“I want people to have the option to understand it, or to at least have the option of understanding how it was made. In many of my works, there isn’t even that much to understand. If anything, I would like to take the mystery out of art-making. There doesn’t have to be some kind of technical trick where you should have to explain it somebody in order for an average person to understand it. It doesn’t have to be complicated. Art materials are applied to something else, and then you just roll like that. I think people appreciate my style because I’m good at letting go. There’s not a lot of precision to what I’m doing. It’s all about the perspective. The viewer can make things as precise or as open as they want.” Josh Smith in conversation with Alex Greenberger, September 26, 2013.
Josh Smith’s work exemplifies the focus of the new generation of Abstract Mannerists. Most of this kind of work repackages Late Modernist style and technique while dispensing with any theoretical critique. This work is about the “tastes” of the artists and their audiences. And it’s this question of taste, of what we have come to value as Art that’s interesting. Who decides? Whose “taste”? Which may be why Josh has created many bodies of work incorporating all types of Modernist styles while using his name as the subject matter.

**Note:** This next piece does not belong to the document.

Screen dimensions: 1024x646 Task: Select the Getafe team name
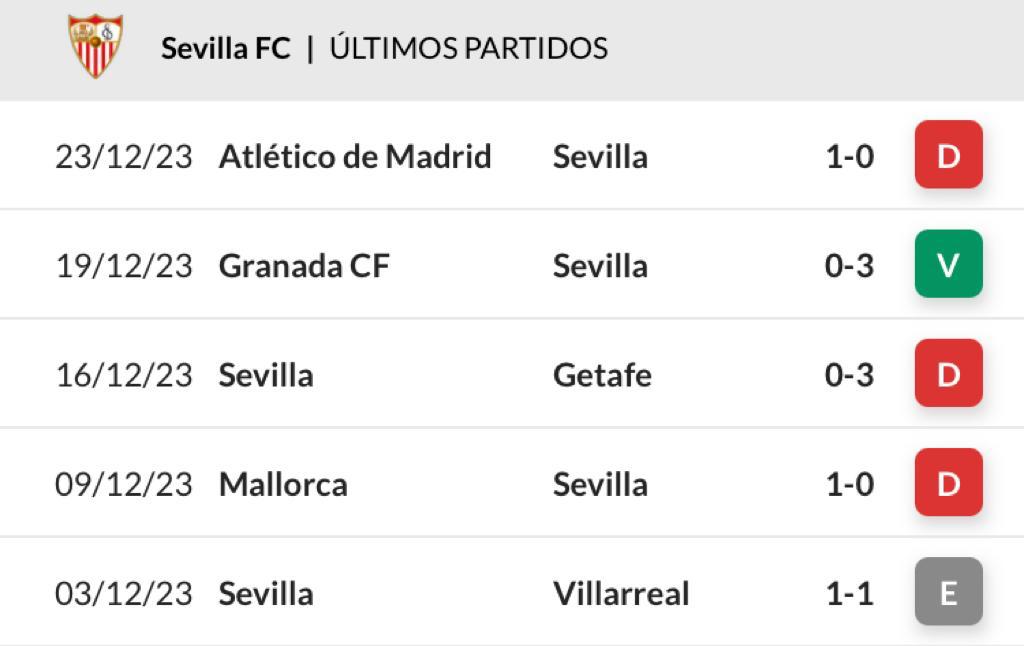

“It sticks in your brain a little. I can only talk about my paintings, really, but I think it has to do with the size, the feel, and the attitude with which they were made. I strip out all the meaning before it’s presented. Like a lot of times when an artist—or someone who says they’re an artist—presents a painting, they just put something on the wall like they want to show it to you.” Josh Smith in conversation with Harmony Korine, April 19, 2011.